The UV goggles, of course, to protect you from the ozone hole. Baby wipes, to clean yourself without water for a week. And above all, chocolate. McMurdo appears to be populated by chocoholics, who distribute this thermal protectant fuel to all passengers on the ice flight. In case they don’t, though, it’s recommended to pack one’s own (if the New Zealand Customs lets it in).
The best part of packing for Antarctica is you get this super cool luggage tag, so that wherever in the world your luggage ends up (after three international flights) they know where it’s supposed to go.

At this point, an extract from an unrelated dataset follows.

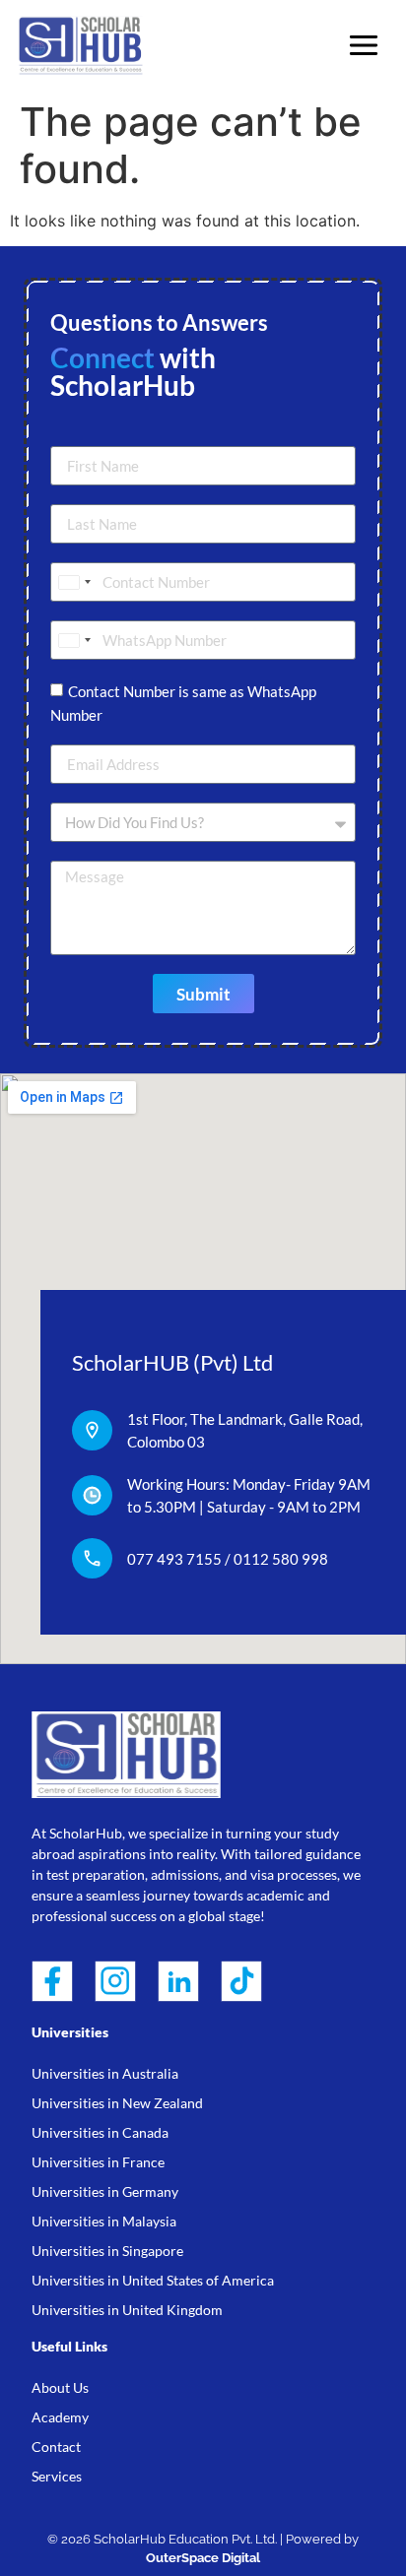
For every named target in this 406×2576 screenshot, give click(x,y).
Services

Meanwhile, our advance team asked me to bring various items they left behind.
Power cords and filters? You can’t get these anywhere on Antarctica?
Is this any way to run a continent?
My big question is, who’s left to bring all the stuff I leave behind?

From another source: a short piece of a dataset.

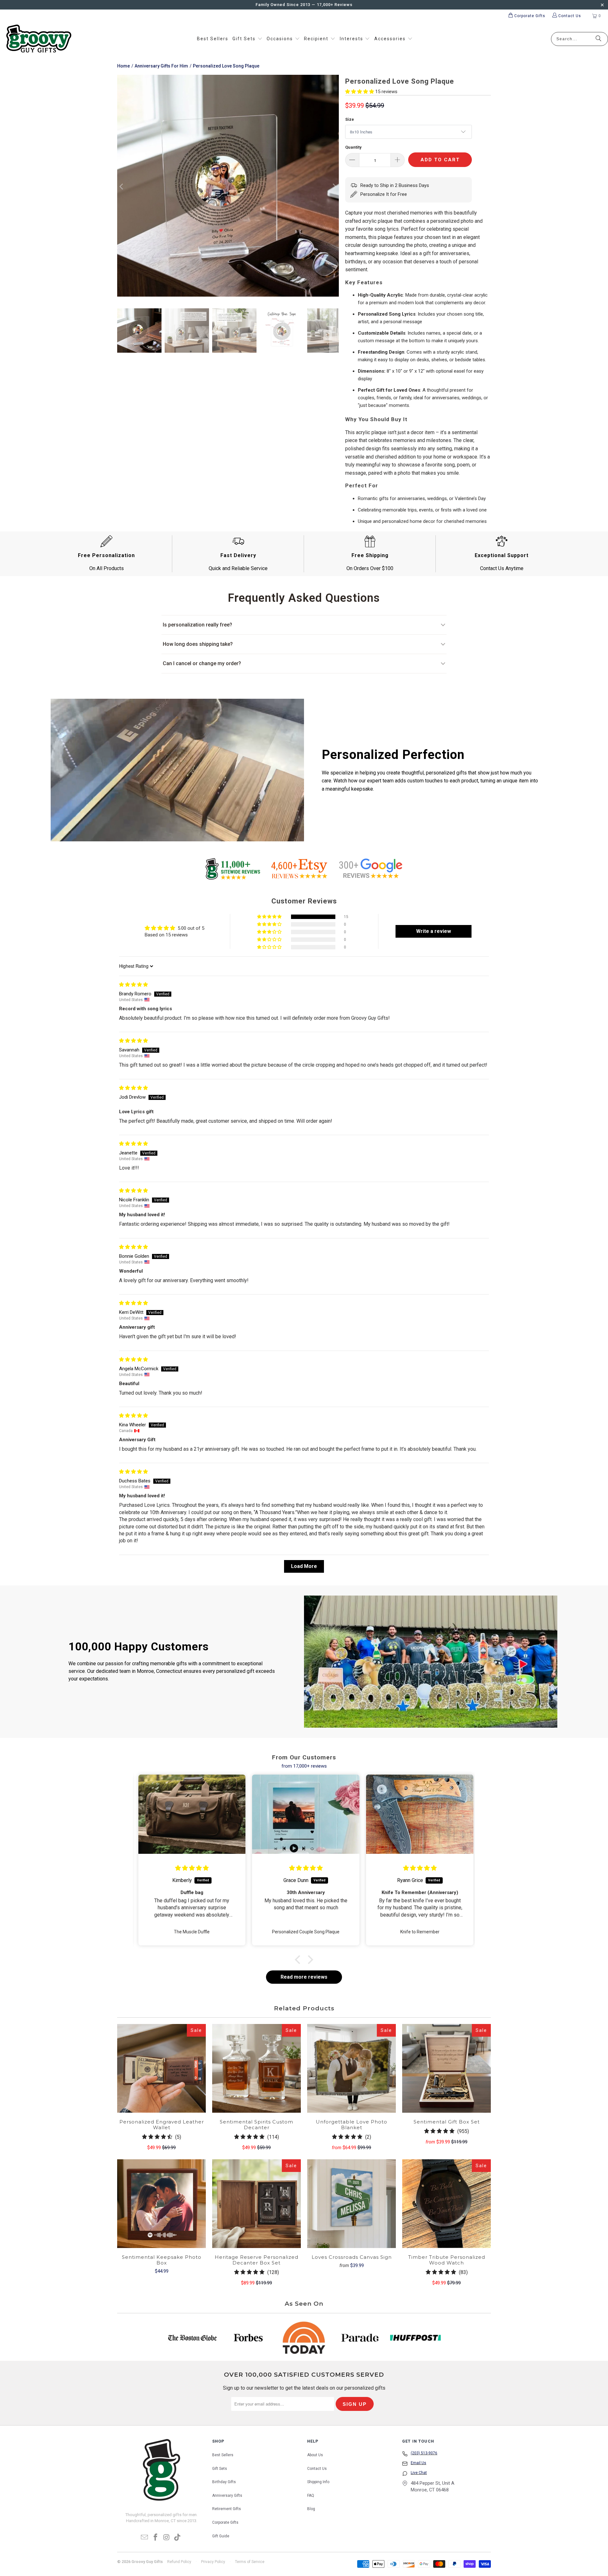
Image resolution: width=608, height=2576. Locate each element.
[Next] (334, 187)
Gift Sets (219, 2468)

Wendy Busenburg’s got it covered, all set with a backpack for whatever doesn’t fit in my suitcase. And Steve Arnett plans to come help sling-load my helicopter.
Thanks to everyone for pitching in and making adjustments so I could make this trip.
Finally got all the Extreme Cold Weather gear (ECW) at the Antarctica center in Christchurch. The poster shows all the stuff we’re required to wear on the Ice Flight, the Air Force plane that lands on the Ross ice shelf. The outer layers are shown, but actually there are supposed to be four layers in all: thermal underwear, fleece over-wear, inner jacket, red jacket and wind pants. The “bunny boots” have air-pocket insulation and inch-thick soles. The problem is that you get on the ice flight in Christchurch, at 70 degrees F, fly eight hours, then step out into zero F.
If you want to get yours, there’s a whole warehouse full here in Christchurch. That’s Marie waving, so come on over and pick your “big red” (sorry it sounds like Denison). I did spot one purple inner coat there. Anyway, they have every possible size of everything.
The group I arrived with were there for all kinds of science and construction work, including seismometers. Not for earthquakes–for glacier quakes. In the morning, we all crowd into the cargo hold with our gear. BIOL 103 students watched Encounters at the End of the World by Werner Herzog. Much of what’s in that film I will be doing in the next few days.